Retype the records that follow, every line exactly as written.

Stored items:
>>>>

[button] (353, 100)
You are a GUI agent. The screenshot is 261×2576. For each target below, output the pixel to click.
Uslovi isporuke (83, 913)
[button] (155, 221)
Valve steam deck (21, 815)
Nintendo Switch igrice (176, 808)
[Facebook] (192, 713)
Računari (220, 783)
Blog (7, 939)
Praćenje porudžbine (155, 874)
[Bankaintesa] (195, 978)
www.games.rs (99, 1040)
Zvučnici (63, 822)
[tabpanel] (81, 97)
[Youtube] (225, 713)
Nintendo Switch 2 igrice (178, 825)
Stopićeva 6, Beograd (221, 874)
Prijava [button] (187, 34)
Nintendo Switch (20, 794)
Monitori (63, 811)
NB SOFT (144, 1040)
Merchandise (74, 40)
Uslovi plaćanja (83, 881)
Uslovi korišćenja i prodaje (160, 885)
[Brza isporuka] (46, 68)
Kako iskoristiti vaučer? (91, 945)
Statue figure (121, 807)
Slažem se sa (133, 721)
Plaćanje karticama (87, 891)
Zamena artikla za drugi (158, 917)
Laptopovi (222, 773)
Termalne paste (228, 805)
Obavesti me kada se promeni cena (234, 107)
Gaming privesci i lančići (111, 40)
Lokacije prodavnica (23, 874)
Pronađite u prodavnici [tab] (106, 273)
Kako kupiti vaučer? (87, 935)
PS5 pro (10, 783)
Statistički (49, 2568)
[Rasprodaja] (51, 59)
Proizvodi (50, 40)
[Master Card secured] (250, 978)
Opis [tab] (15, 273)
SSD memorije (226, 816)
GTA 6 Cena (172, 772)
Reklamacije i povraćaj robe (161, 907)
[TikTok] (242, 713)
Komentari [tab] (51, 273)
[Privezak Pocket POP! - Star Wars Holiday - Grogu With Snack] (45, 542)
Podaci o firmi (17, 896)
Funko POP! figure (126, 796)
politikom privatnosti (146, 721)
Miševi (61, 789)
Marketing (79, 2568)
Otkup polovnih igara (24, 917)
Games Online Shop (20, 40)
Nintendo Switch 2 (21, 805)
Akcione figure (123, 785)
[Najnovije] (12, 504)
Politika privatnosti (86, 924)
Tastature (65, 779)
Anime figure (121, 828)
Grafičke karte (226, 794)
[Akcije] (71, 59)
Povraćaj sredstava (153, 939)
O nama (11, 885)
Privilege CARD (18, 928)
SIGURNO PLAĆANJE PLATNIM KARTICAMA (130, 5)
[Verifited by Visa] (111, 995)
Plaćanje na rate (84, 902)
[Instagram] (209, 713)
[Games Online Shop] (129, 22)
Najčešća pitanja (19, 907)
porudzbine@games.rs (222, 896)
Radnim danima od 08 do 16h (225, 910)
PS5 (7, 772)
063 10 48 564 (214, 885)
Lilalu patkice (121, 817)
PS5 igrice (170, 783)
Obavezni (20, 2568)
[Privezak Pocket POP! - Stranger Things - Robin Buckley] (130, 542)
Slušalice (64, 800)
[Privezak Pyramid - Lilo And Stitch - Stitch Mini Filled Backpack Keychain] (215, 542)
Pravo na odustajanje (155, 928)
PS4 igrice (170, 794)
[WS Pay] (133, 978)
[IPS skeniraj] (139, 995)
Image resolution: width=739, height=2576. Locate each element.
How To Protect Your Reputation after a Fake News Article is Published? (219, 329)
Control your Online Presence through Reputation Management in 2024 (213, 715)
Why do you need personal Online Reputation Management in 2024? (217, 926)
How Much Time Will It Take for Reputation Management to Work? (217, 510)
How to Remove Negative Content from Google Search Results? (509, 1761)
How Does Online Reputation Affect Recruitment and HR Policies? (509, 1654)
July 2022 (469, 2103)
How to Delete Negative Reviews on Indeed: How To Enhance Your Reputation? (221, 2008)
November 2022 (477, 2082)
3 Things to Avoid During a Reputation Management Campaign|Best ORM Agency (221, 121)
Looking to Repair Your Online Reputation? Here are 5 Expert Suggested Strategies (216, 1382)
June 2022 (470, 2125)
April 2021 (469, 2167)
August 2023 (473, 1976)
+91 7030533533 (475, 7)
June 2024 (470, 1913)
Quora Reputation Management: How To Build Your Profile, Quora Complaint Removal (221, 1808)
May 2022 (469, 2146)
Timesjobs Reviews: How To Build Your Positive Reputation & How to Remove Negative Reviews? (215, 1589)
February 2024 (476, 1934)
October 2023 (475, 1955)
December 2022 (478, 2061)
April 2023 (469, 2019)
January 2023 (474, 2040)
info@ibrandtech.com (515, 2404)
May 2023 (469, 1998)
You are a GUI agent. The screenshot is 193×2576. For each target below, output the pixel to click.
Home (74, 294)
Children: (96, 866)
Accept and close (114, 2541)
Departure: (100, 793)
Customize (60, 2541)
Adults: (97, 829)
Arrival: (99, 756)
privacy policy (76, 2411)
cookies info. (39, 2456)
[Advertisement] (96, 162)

<<<<

◆ RESULT OF THIS EXERCISE
[button] (353, 100)
You are a GUI agent. The screenshot is 261×2576. For each target below, output the pixel to click.
Uslovi isporuke (83, 913)
[button] (155, 221)
Valve steam deck (21, 815)
Nintendo Switch igrice (176, 808)
[Facebook] (192, 713)
Računari (220, 783)
Blog (7, 939)
Praćenje porudžbine (155, 874)
[Bankaintesa] (195, 978)
www.games.rs (99, 1040)
Zvučnici (63, 822)
[tabpanel] (81, 97)
[Youtube] (225, 713)
Nintendo Switch 2 igrice (178, 825)
Stopićeva 6, Beograd (221, 874)
Prijava [button] (187, 34)
Nintendo Switch (20, 794)
Monitori (63, 811)
NB SOFT (144, 1040)
Merchandise (74, 40)
Uslovi plaćanja (83, 881)
Uslovi korišćenja i prodaje (160, 885)
[Brza isporuka] (46, 68)
Kako iskoristiti vaučer? (91, 945)
Statue figure (121, 807)
Slažem se sa (133, 721)
Plaćanje karticama (87, 891)
Zamena artikla za drugi (158, 917)
Laptopovi (222, 773)
Termalne paste (228, 805)
Obavesti me kada se promeni cena (234, 107)
Gaming privesci i lančići (111, 40)
Lokacije prodavnica (23, 874)
Pronađite u prodavnici [tab] (106, 273)
Kako kupiti vaučer? (87, 935)
PS5 pro (10, 783)
Statistički (49, 2568)
[Rasprodaja] (51, 59)
Proizvodi (50, 40)
[Master Card secured] (250, 978)
Opis [tab] (15, 273)
SSD memorije (226, 816)
GTA 6 Cena (172, 772)
Reklamacije i povraćaj robe (161, 907)
[TikTok] (242, 713)
Komentari [tab] (51, 273)
[Privezak Pocket POP! - Star Wars Holiday - Grogu With Snack] (45, 542)
Podaci o firmi (17, 896)
Funko POP! figure (126, 796)
politikom privatnosti (146, 721)
Miševi (61, 789)
Marketing (79, 2568)
Otkup polovnih igara (24, 917)
Games Online Shop (20, 40)
Nintendo Switch 2 (21, 805)
Akcione figure (123, 785)
[Najnovije] (12, 504)
Politika privatnosti (86, 924)
Tastature (65, 779)
Anime figure (121, 828)
Grafičke karte (226, 794)
[Akcije] (71, 59)
Povraćaj sredstava (153, 939)
O nama (11, 885)
Privilege CARD (18, 928)
SIGURNO PLAĆANJE PLATNIM KARTICAMA (130, 5)
[Verifited by Visa] (111, 995)
Plaćanje na rate (84, 902)
[Instagram] (209, 713)
[Games Online Shop] (129, 22)
Najčešća pitanja (19, 907)
porudzbine@games.rs (222, 896)
Radnim danima od 08 do 16h (225, 910)
PS5 (7, 772)
063 10 48 564 (214, 885)
Lilalu patkice (121, 817)
PS5 igrice (170, 783)
Obavezni (20, 2568)
[Privezak Pocket POP! - Stranger Things - Robin Buckley] (130, 542)
Slušalice (64, 800)
[Privezak Pyramid - Lilo And Stitch - Stitch Mini Filled Backpack Keychain] (215, 542)
Pravo na odustajanje (155, 928)
PS4 igrice (170, 794)
[WS Pay] (133, 978)
[IPS skeniraj] (139, 995)
Image resolution: width=739, height=2576. Locate each element.
How To Protect Your Reputation after a Fake News Article is Published? (219, 329)
Control your Online Presence through Reputation Management in 2024 (213, 715)
Why do you need personal Online Reputation Management in 2024? (217, 926)
How Much Time Will It Take for Reputation Management to Work? (217, 510)
How to Remove Negative Content from Google Search Results? (509, 1761)
How Does Online Reputation Affect Recruitment and HR Policies? (509, 1654)
July 2022 (469, 2103)
How to Delete Negative Reviews on Indeed: How To Enhance Your Reputation? (221, 2008)
November 2022 (477, 2082)
3 Things to Avoid During a Reputation Management Campaign|Best ORM Agency (221, 121)
Looking to Repair Your Online Reputation? Here are 5 Expert Suggested Strategies (216, 1382)
June 2022 (470, 2125)
April 2021 (469, 2167)
August 2023 (473, 1976)
+91 7030533533 (475, 7)
June 2024 (470, 1913)
Quora Reputation Management: How To Build Your Profile, Quora Complaint Removal (221, 1808)
May 2022 (469, 2146)
Timesjobs Reviews: How To Build Your Positive Reputation & How to Remove Negative Reviews? (215, 1589)
February 2024 (476, 1934)
October 2023 (475, 1955)
December 2022 (478, 2061)
April 2023 (469, 2019)
January 2023 (474, 2040)
info@ibrandtech.com (515, 2404)
May 2023 (469, 1998)
You are a GUI agent. The screenshot is 193×2576. For each target below, output the pixel to click.
Home (74, 294)
Children: (96, 866)
Accept and close (114, 2541)
Departure: (100, 793)
Customize (60, 2541)
Adults: (97, 829)
Arrival: (99, 756)
privacy policy (76, 2411)
cookies info. (39, 2456)
[Advertisement] (96, 162)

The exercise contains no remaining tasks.